Conversé un poco con Lennard de lo sucedido el día anterior. Mencioné que había ido a ver a Magnus, aunque con él decidí medir algo más mis palabras.

El conde sacudió la cabeza con desaprobación y tomó mi mano.

—Cómo me alegro de que estés aquí. Creo que debería adoptarte.

—No será necesario —repuse—. De todos modos me ocuparé de lo fundamental. ¡Y más ahora!

Agneta había encendido la radio, como siempre. Se la veía algo más animada y escuchaba con atención. Las noticias empezarían en cualquier instante.

En realidad, yo solo quería tomarme un café rápido y ponerme enseguida con el trabajo. Pretendía tener la contabilidad lista a lo largo del día. Pero entonces sonó la melodía que anunciaba el noticiario y Agneta dejó su taza y se irguió en la silla.
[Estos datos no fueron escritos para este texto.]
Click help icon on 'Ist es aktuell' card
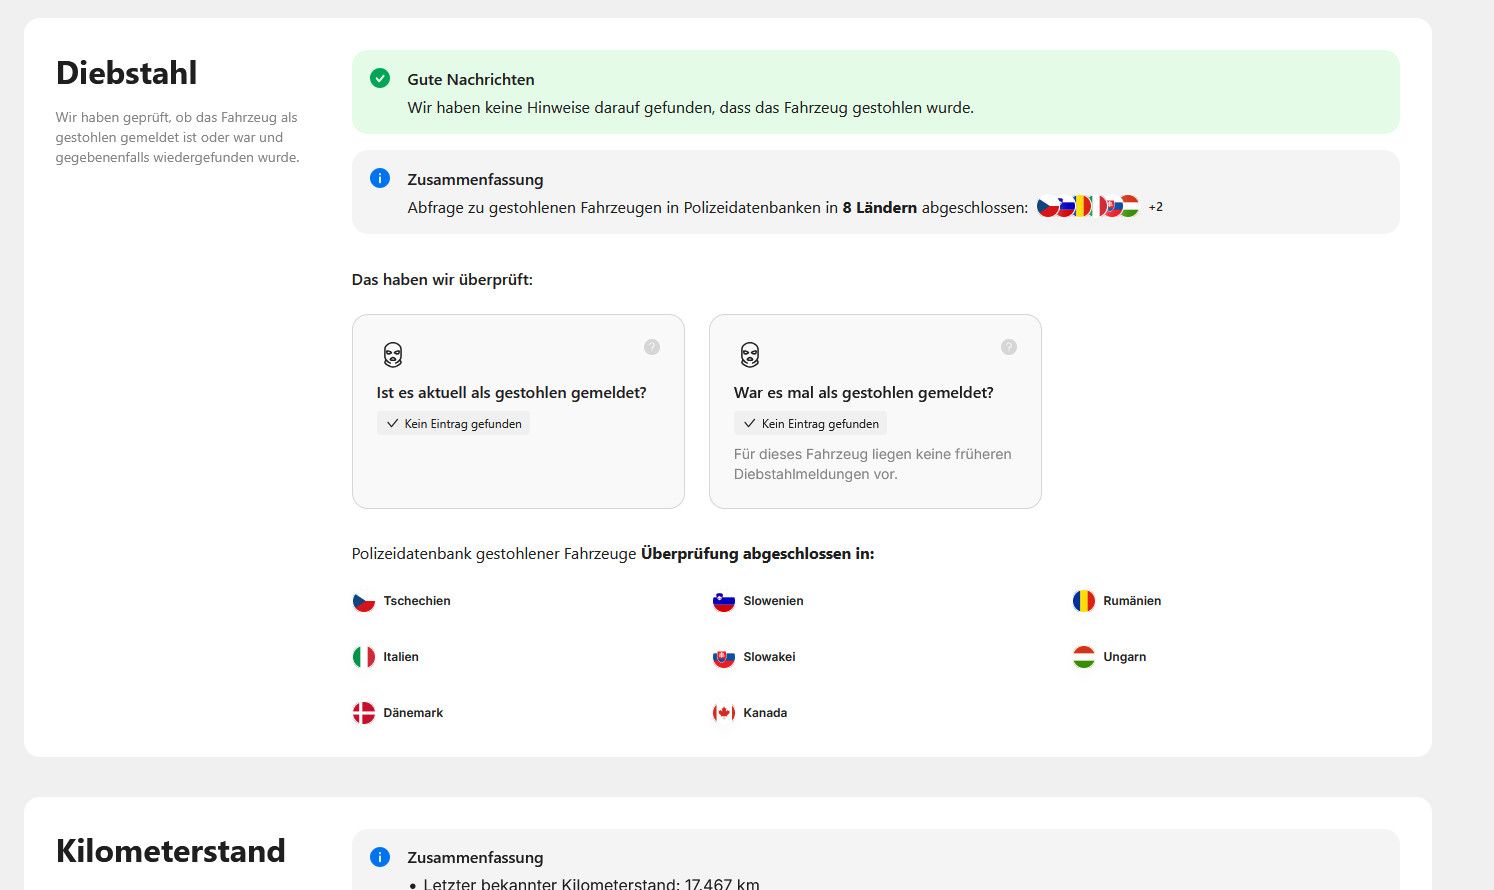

—«Este martes se produjo un ataque de la flota alemana contra las ciudades noruegas de Trondheim y Narvik. Varios destacamentos tomaron tierra y marcharon en dirección a la capital. Todo apunta a que el rey de Noruega, Haakon VII, se encuentra huido. En estos momentos continúan los combates. El gobierno sueco ha condenado los hechos, pero ha subrayado que mantiene su posición de neutralidad y no tomará ninguna medida contra las acciones alemanas en Noruega.»

Esas palabras me helaron la sangre. Ingmar estaba en ese país, aunque nadie sabía dónde. Tampoco teníamos idea de en qué andaba metido. Sentí rabia. ¿Por qué no informaba a su madre? Por mucho que estuvieran peleados, no debía seguir mi ejemplo. Yo solo era la sobrina de Agneta; ¡él era su hijo!

La condesa se quedó inmóvil, casi paralizada, pero después se tapó la boca con la mano. De sus labios salió un sollozo atormentado.

—Agneta, no te inquietes —dije, y me levanté—. Seguro que a Ingmar no le habrá pasado nada. Él no tiene nada que ver con el ejército noruego.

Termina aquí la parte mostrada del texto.